今日は気持ちの良い晴天の日です。昨日あたりから、虫たちが工房に出入りするようになりました。窓にかじりついています。暖かくなった証拠ですね。
工房では、ホルーゲルのグランドピアノを入庫しました。
製造年 推定1955年(昭和30年)1月20日
(資料等ではっきりした製造年は分かりませんでしたが、製造番号55120が日付を表しているだろうと推測しました。)
先日出庫したベヒシュタインと入れ替わりで工房にやってきましたが、それまでのいきさつを少しお話します。
今年の秋頃に飲食店をオープン予定のM様から、修理の見積り依頼の連絡がありました。M様には、オープンするお店にピアノを2台設置して、演奏を聴きながら食事やお酒を楽しんでほしいという思いがありました。そこでピアノを探していたところ、2台ともM様の知人の方からピアノをご紹介いただき、そのうちの1台がホルーゲルのグランドピアノでした。ピアノはその方の叔母様が弾かれていたものでした。当時はそのピアノでレッスンをされていたそうですが、今はまったく弾かれていませんでした。さっそくピアノの状態を確認しに行きましたが、製造されてから60年以上経っているため、弦のサビ、響板の割れ、アクションパーツの劣化が見られ、本体の支柱は補修をしないとならない箇所もあり、大がかりな修理が予想されました。ただ、ピアノの本体の木材や作業の質は高く、丁寧に設計と製造がされていました。音を鳴らしてみると、音の広がりと暖かみのある音色を感じ、定期的に調律もきされていたのが分かりました。
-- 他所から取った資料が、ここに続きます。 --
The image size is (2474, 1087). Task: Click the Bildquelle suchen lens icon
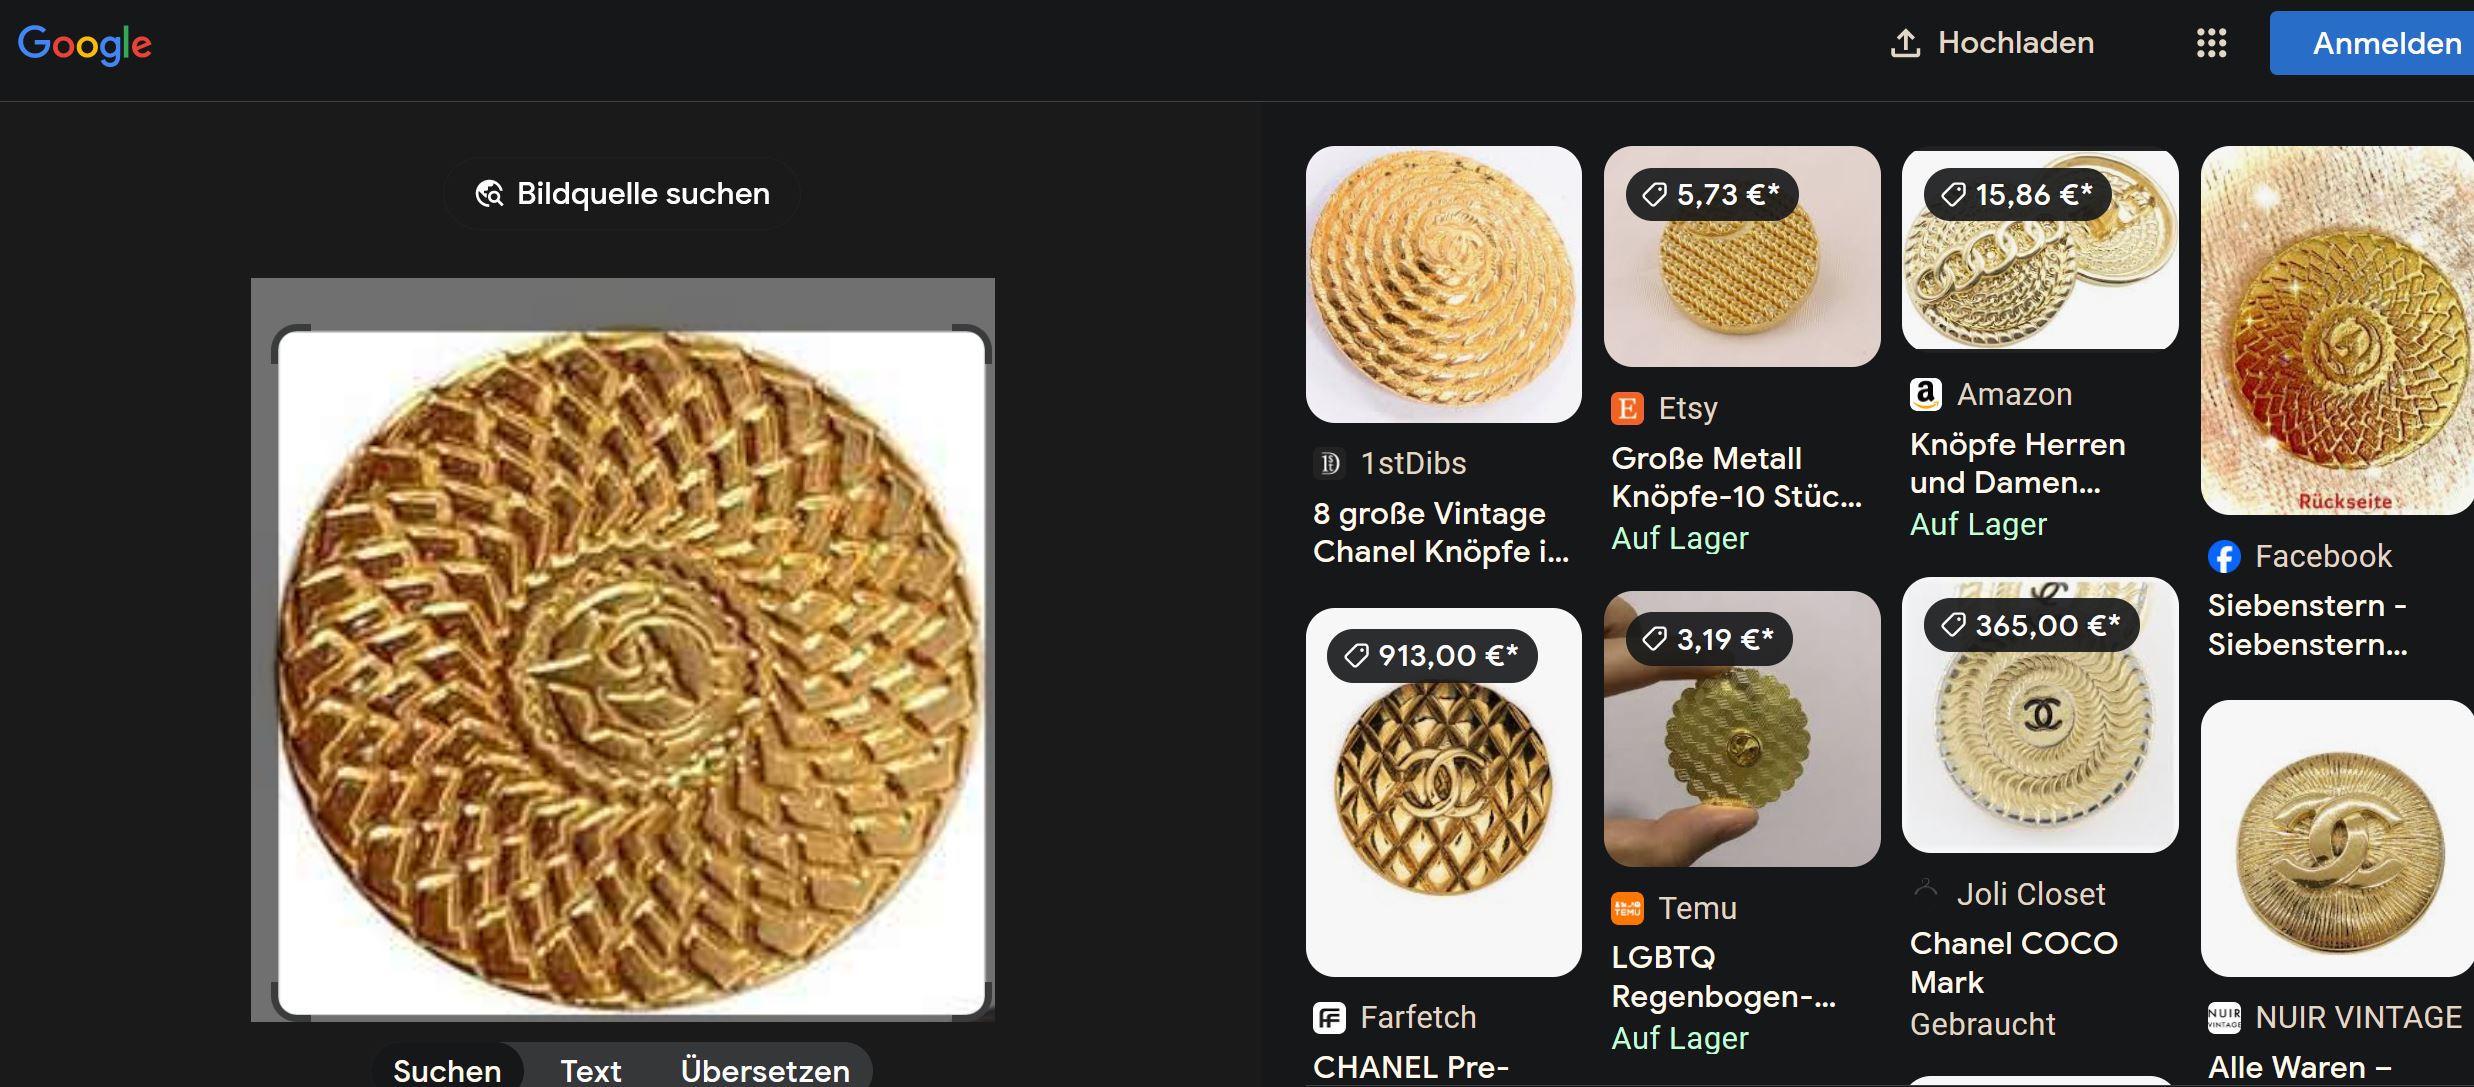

修復プランをご提案して数日後、M様からお返事がありました。M様、そして持ち主の方からもぜひ修復をして、また弾けるようになってほしいというお言葉でした。
持ち主の方は、「添付文書を拝読しましたが、ピアノに対する愛も感じられて嬉しく思いました。古いピアノをまた弾いてくれる人がいて、また修理にチャレンジしてくれる人がいるのはピアノにとっても、叔母や私にとっても幸せです。」とおっしゃっていただきました。
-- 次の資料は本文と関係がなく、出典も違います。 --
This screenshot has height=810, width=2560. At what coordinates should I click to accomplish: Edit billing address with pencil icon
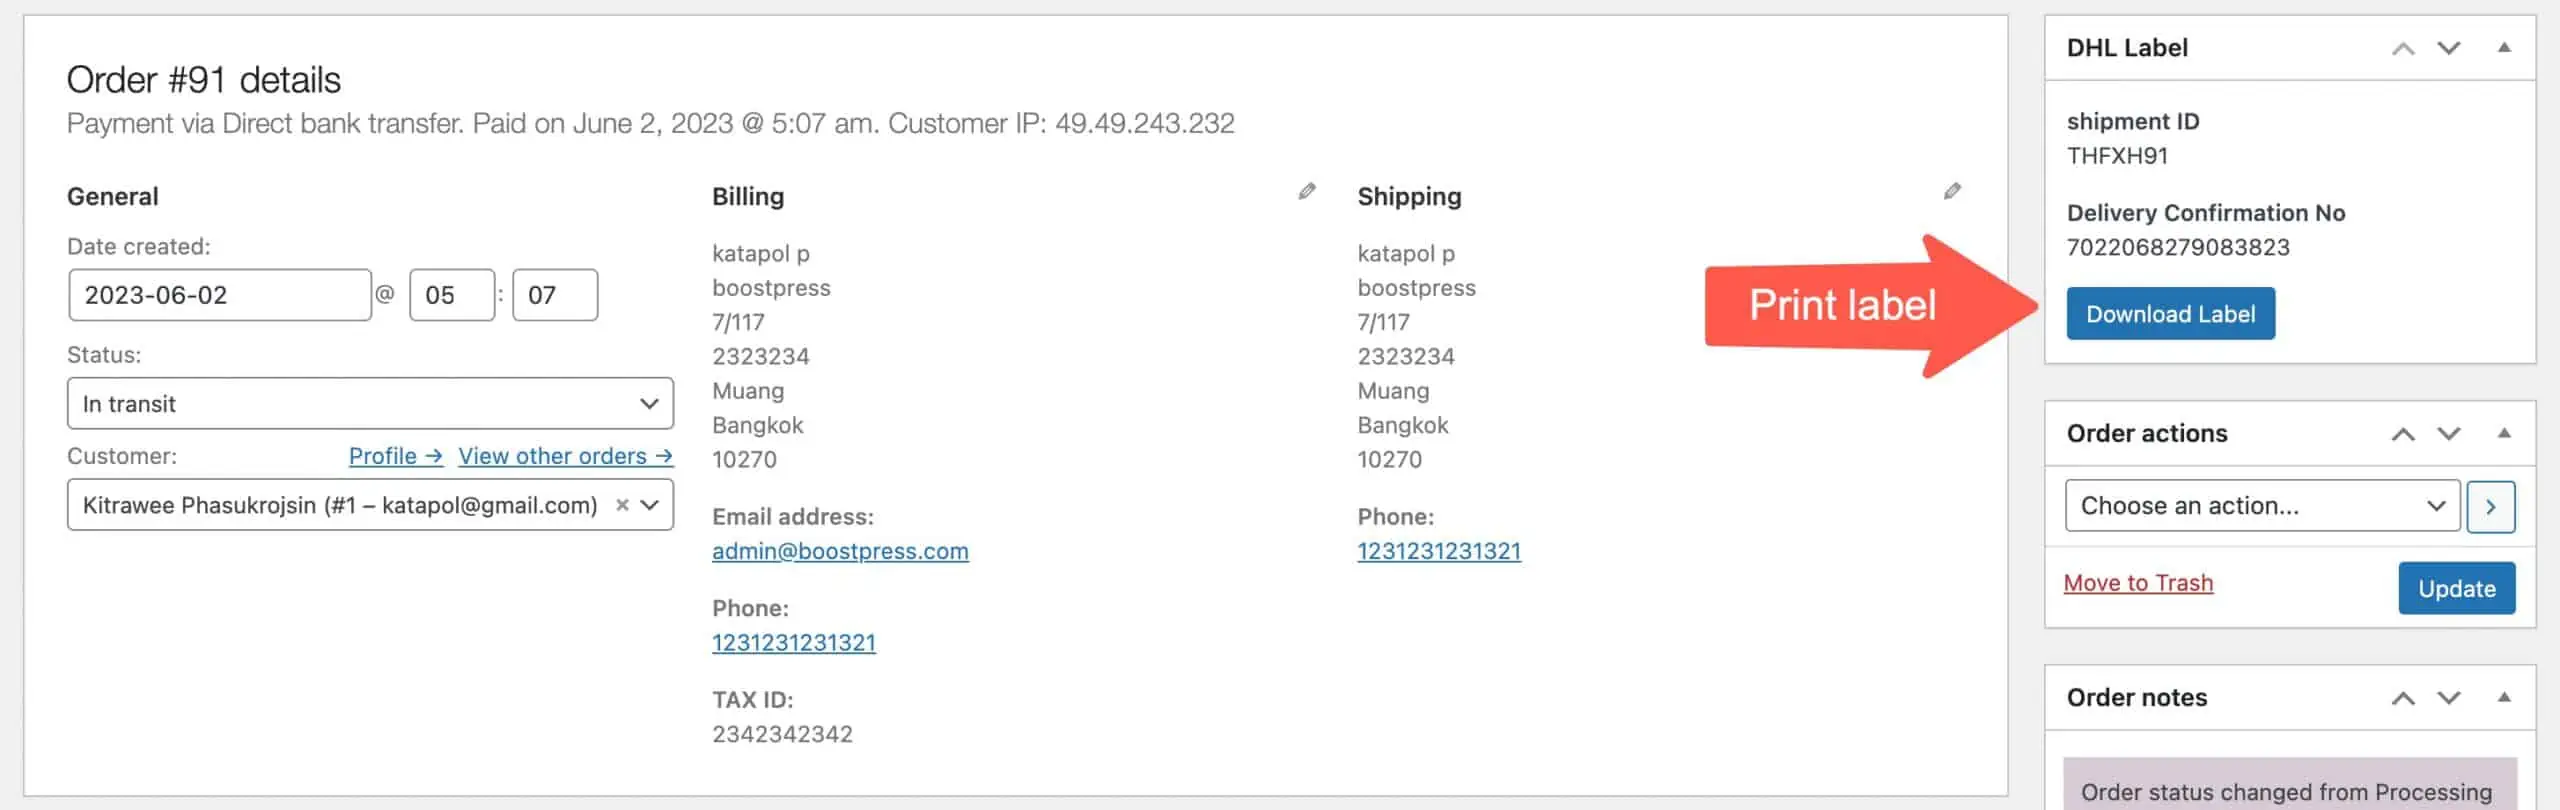(1306, 191)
今回の修復は、幾つか工夫が必要な個所があり、工房にとってチャレンジすべきことがありますが、戦後の量産化が進む前のピアノのポテンシャルの高さを信じて取り組んでいきたいと思います。因みにホルーゲルのグランドピアノは、今現在大変貴重なものと思われ、工房で修復するのは初めてなので、わくわくした気持ちもあります。秋頃の修復終了へ向けて、これから1つ1つ丁寧に作業を進めていきます。